##### Data supplied

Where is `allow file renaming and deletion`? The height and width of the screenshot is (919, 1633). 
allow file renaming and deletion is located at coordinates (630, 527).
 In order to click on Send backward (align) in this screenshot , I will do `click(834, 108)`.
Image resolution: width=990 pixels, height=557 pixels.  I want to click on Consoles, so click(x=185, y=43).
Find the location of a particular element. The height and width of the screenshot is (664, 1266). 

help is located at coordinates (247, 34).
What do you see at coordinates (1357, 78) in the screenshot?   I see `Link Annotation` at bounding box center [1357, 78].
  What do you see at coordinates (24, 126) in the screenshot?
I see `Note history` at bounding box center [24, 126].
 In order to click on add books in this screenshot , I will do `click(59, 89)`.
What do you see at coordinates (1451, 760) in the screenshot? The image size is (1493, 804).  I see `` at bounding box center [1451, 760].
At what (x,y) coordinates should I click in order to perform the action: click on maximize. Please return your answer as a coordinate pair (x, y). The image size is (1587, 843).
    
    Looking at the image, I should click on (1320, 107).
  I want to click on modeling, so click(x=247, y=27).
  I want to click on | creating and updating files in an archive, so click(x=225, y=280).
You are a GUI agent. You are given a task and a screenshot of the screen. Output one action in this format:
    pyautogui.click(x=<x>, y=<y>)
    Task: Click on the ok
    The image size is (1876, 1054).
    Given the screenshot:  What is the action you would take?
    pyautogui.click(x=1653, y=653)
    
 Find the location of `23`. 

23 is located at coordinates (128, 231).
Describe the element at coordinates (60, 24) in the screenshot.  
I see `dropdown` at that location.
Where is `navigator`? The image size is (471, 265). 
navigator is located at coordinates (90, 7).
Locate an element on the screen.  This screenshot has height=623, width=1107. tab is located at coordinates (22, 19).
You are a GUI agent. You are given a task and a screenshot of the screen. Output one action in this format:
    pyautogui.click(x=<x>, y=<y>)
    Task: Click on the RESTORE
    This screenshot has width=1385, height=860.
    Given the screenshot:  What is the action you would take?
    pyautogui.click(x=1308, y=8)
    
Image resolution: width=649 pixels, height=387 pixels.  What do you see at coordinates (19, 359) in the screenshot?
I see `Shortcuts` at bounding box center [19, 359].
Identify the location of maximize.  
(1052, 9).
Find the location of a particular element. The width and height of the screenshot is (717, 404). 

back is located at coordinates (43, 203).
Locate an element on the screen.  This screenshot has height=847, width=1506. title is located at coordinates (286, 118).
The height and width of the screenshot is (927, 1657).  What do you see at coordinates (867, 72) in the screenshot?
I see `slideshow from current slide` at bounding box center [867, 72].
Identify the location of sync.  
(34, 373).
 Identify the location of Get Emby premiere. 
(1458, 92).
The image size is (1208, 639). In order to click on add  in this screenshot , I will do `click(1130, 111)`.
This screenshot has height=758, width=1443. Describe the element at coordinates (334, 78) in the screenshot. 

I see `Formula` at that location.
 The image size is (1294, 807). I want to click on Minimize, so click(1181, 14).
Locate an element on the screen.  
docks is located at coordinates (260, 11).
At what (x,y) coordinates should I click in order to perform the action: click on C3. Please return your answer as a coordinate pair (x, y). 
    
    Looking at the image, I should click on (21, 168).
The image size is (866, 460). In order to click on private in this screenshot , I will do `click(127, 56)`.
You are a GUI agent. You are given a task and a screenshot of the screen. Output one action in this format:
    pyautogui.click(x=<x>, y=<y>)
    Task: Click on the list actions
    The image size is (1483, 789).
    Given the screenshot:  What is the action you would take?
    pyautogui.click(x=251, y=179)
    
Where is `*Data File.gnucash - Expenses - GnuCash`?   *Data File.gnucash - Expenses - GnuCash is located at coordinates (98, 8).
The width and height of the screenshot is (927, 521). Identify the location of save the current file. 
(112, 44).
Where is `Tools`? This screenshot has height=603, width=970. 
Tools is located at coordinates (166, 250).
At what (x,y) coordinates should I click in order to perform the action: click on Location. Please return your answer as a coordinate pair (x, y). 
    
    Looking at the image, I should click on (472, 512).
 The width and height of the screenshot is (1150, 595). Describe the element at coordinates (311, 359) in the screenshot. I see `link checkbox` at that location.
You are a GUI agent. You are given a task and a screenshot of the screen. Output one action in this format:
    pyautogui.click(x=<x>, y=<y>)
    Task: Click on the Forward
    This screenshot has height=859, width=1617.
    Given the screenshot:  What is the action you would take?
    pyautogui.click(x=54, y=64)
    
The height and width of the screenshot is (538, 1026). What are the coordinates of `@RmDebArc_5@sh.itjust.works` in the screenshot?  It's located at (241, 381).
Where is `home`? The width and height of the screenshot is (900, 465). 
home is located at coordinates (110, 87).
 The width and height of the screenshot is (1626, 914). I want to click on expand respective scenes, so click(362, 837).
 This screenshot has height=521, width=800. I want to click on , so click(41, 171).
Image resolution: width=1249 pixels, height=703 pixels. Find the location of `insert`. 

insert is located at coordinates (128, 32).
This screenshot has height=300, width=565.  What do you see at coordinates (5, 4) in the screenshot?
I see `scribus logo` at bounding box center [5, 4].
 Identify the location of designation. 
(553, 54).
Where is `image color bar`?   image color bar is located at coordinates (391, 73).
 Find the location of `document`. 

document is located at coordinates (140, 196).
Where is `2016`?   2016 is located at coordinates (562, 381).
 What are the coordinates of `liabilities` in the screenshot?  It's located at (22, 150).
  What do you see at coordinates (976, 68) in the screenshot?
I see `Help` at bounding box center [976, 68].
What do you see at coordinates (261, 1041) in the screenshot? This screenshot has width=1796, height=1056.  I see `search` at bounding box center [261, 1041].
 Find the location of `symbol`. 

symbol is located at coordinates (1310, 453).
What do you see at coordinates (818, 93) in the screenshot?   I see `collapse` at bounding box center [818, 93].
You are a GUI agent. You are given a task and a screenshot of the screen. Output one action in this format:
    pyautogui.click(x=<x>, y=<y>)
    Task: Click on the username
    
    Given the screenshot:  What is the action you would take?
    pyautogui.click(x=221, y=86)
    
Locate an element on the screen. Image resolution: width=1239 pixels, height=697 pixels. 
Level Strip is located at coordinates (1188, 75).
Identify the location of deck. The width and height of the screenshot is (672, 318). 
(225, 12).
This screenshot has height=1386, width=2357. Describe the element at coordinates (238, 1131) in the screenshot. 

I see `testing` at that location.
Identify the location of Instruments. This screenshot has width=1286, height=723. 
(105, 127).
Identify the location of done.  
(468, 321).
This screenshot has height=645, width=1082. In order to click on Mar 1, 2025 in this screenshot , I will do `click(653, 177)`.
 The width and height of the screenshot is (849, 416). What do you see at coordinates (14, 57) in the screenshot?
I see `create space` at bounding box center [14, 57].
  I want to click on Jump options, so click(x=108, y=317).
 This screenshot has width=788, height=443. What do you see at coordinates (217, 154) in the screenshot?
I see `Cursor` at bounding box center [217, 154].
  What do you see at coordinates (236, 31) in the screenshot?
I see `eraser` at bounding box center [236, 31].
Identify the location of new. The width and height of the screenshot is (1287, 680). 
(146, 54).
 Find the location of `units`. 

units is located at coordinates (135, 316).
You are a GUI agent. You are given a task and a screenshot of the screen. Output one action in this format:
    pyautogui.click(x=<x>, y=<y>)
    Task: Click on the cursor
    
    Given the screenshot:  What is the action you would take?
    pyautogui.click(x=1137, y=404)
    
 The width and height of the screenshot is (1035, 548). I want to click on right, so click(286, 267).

##########

What you will do: Return, without any changes, every line of the entries above from the one containing "coordinates (391, 73)." down to the one containing "center [976, 68].", both of those lines included.

Full answer:
Where is `image color bar`?   image color bar is located at coordinates (391, 73).
 Find the location of `document`. 

document is located at coordinates (140, 196).
Where is `2016`?   2016 is located at coordinates (562, 381).
 What are the coordinates of `liabilities` in the screenshot?  It's located at (22, 150).
  What do you see at coordinates (976, 68) in the screenshot?
I see `Help` at bounding box center [976, 68].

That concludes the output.